Would you return the complete listing below word for word?

-*-*-

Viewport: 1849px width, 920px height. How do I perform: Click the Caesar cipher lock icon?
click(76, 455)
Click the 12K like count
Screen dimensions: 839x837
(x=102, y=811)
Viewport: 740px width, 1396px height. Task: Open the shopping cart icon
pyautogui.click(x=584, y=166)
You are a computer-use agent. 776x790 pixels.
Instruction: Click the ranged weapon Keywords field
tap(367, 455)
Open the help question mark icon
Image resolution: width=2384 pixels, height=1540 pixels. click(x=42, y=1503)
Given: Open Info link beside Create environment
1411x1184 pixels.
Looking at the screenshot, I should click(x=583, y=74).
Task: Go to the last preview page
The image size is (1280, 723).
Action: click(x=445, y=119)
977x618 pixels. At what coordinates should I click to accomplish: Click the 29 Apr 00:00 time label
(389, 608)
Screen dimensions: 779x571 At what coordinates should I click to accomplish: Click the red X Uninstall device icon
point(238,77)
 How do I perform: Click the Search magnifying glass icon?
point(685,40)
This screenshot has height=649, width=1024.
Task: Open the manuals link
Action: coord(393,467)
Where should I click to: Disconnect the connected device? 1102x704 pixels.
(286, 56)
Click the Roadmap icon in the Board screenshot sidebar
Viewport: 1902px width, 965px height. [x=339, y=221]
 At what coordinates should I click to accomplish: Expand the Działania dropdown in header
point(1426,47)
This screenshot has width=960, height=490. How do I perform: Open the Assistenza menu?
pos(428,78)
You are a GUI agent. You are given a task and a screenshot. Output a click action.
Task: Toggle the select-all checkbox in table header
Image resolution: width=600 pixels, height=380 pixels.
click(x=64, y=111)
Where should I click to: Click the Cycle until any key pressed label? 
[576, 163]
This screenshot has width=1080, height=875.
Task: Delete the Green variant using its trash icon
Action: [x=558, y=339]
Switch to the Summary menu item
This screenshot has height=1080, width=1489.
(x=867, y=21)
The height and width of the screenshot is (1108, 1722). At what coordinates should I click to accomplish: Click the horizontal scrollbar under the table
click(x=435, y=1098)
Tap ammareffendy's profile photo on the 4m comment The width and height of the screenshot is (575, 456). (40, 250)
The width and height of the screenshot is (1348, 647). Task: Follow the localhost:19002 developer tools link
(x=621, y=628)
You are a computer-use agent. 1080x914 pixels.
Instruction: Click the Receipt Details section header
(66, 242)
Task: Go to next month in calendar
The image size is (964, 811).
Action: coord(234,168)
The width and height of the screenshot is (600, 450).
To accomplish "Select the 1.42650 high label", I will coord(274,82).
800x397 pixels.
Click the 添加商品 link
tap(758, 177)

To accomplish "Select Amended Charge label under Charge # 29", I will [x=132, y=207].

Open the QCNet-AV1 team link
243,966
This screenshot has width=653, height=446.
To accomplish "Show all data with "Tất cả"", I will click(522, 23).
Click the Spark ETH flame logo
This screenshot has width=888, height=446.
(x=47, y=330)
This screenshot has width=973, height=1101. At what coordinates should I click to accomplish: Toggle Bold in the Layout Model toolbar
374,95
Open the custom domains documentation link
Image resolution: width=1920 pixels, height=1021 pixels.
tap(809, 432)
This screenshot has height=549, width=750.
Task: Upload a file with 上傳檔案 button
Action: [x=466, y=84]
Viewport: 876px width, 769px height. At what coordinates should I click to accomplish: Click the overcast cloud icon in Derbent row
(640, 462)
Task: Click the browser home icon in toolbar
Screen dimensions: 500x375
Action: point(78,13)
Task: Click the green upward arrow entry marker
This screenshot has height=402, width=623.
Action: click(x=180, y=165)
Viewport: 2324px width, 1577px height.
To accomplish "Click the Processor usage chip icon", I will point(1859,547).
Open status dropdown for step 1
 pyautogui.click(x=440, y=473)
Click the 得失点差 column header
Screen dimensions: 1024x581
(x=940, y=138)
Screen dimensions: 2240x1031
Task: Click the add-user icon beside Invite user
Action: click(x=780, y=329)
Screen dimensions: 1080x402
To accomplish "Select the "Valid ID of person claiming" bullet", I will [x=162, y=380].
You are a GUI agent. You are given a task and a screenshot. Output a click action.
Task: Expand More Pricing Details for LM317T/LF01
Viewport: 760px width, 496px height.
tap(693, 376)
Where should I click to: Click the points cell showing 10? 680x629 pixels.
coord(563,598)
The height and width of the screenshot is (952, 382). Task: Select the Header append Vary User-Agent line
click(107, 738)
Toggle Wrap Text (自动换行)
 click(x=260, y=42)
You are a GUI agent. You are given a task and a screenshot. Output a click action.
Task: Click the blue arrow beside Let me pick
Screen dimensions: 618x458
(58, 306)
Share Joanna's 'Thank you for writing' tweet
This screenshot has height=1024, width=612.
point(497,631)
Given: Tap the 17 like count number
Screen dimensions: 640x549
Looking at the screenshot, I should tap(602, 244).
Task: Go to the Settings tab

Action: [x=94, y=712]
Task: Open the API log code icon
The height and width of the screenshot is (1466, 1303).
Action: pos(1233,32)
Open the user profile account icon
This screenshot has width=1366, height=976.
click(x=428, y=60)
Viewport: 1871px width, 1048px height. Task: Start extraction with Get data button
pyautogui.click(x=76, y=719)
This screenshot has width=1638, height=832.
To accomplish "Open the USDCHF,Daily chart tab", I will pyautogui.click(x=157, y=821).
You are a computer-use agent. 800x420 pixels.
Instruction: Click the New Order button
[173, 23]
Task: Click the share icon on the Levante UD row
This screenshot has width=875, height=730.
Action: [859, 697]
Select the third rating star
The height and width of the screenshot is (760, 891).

-*-*-

== RESPONSE TO THE EXERCISE ==
Viewport: 1849px width, 920px height. How do I perform: Click the Caesar cipher lock icon?
click(76, 455)
Click the 12K like count
Screen dimensions: 839x837
(x=102, y=811)
Viewport: 740px width, 1396px height. Task: Open the shopping cart icon
pyautogui.click(x=584, y=166)
You are a computer-use agent. 776x790 pixels.
Instruction: Click the ranged weapon Keywords field
tap(367, 455)
Open the help question mark icon
Image resolution: width=2384 pixels, height=1540 pixels. click(x=42, y=1503)
Given: Open Info link beside Create environment
1411x1184 pixels.
Looking at the screenshot, I should click(x=583, y=74).
Task: Go to the last preview page
The image size is (1280, 723).
Action: click(x=445, y=119)
977x618 pixels. At what coordinates should I click to accomplish: Click the 29 Apr 00:00 time label
(389, 608)
Screen dimensions: 779x571 At what coordinates should I click to accomplish: Click the red X Uninstall device icon
point(238,77)
 How do I perform: Click the Search magnifying glass icon?
point(685,40)
This screenshot has height=649, width=1024.
Task: Open the manuals link
Action: coord(393,467)
Where should I click to: Disconnect the connected device? 1102x704 pixels.
(286, 56)
Click the Roadmap icon in the Board screenshot sidebar
Viewport: 1902px width, 965px height. [x=339, y=221]
 At what coordinates should I click to accomplish: Expand the Działania dropdown in header
point(1426,47)
This screenshot has width=960, height=490. How do I perform: Open the Assistenza menu?
pos(428,78)
You are a GUI agent. You are given a task and a screenshot. Output a click action.
Task: Toggle the select-all checkbox in table header
Image resolution: width=600 pixels, height=380 pixels.
click(x=64, y=111)
Where should I click to: Click the Cycle until any key pressed label? 
[576, 163]
This screenshot has width=1080, height=875.
Task: Delete the Green variant using its trash icon
Action: [x=558, y=339]
Switch to the Summary menu item
This screenshot has height=1080, width=1489.
(x=867, y=21)
The height and width of the screenshot is (1108, 1722). At what coordinates should I click to accomplish: Click the horizontal scrollbar under the table
click(x=435, y=1098)
Tap ammareffendy's profile photo on the 4m comment The width and height of the screenshot is (575, 456). (40, 250)
The width and height of the screenshot is (1348, 647). Task: Follow the localhost:19002 developer tools link
(x=621, y=628)
You are a computer-use agent. 1080x914 pixels.
Instruction: Click the Receipt Details section header
(66, 242)
Task: Go to next month in calendar
The image size is (964, 811).
Action: coord(234,168)
The width and height of the screenshot is (600, 450).
To accomplish "Select the 1.42650 high label", I will coord(274,82).
800x397 pixels.
Click the 添加商品 link
tap(758, 177)

To accomplish "Select Amended Charge label under Charge # 29", I will [x=132, y=207].

Open the QCNet-AV1 team link
243,966
This screenshot has width=653, height=446.
To accomplish "Show all data with "Tất cả"", I will click(522, 23).
Click the Spark ETH flame logo
This screenshot has width=888, height=446.
(x=47, y=330)
This screenshot has width=973, height=1101. At what coordinates should I click to accomplish: Toggle Bold in the Layout Model toolbar
374,95
Open the custom domains documentation link
Image resolution: width=1920 pixels, height=1021 pixels.
tap(809, 432)
This screenshot has height=549, width=750.
Task: Upload a file with 上傳檔案 button
Action: [x=466, y=84]
Viewport: 876px width, 769px height. At what coordinates should I click to accomplish: Click the overcast cloud icon in Derbent row
(640, 462)
Task: Click the browser home icon in toolbar
Screen dimensions: 500x375
Action: point(78,13)
Task: Click the green upward arrow entry marker
This screenshot has height=402, width=623.
Action: click(x=180, y=165)
Viewport: 2324px width, 1577px height.
To accomplish "Click the Processor usage chip icon", I will point(1859,547).
Open status dropdown for step 1
 pyautogui.click(x=440, y=473)
Click the 得失点差 column header
Screen dimensions: 1024x581
(x=940, y=138)
Screen dimensions: 2240x1031
Task: Click the add-user icon beside Invite user
Action: click(x=780, y=329)
Screen dimensions: 1080x402
To accomplish "Select the "Valid ID of person claiming" bullet", I will [x=162, y=380].
You are a GUI agent. You are given a task and a screenshot. Output a click action.
Task: Expand More Pricing Details for LM317T/LF01
Viewport: 760px width, 496px height.
tap(693, 376)
Where should I click to: Click the points cell showing 10? 680x629 pixels.
coord(563,598)
The height and width of the screenshot is (952, 382). Task: Select the Header append Vary User-Agent line
click(107, 738)
Toggle Wrap Text (自动换行)
 click(x=260, y=42)
You are a GUI agent. You are given a task and a screenshot. Output a click action.
Task: Click the blue arrow beside Let me pick
Screen dimensions: 618x458
(58, 306)
Share Joanna's 'Thank you for writing' tweet
This screenshot has height=1024, width=612.
point(497,631)
Given: Tap the 17 like count number
Screen dimensions: 640x549
Looking at the screenshot, I should tap(602, 244).
Task: Go to the Settings tab

Action: [x=94, y=712]
Task: Open the API log code icon
The height and width of the screenshot is (1466, 1303).
Action: pos(1233,32)
Open the user profile account icon
This screenshot has width=1366, height=976.
click(x=428, y=60)
Viewport: 1871px width, 1048px height. Task: Start extraction with Get data button
pyautogui.click(x=76, y=719)
This screenshot has width=1638, height=832.
To accomplish "Open the USDCHF,Daily chart tab", I will pyautogui.click(x=157, y=821).
You are a computer-use agent. 800x420 pixels.
Instruction: Click the New Order button
[173, 23]
Task: Click the share icon on the Levante UD row
This screenshot has width=875, height=730.
Action: [859, 697]
Select the third rating star
The height and width of the screenshot is (760, 891).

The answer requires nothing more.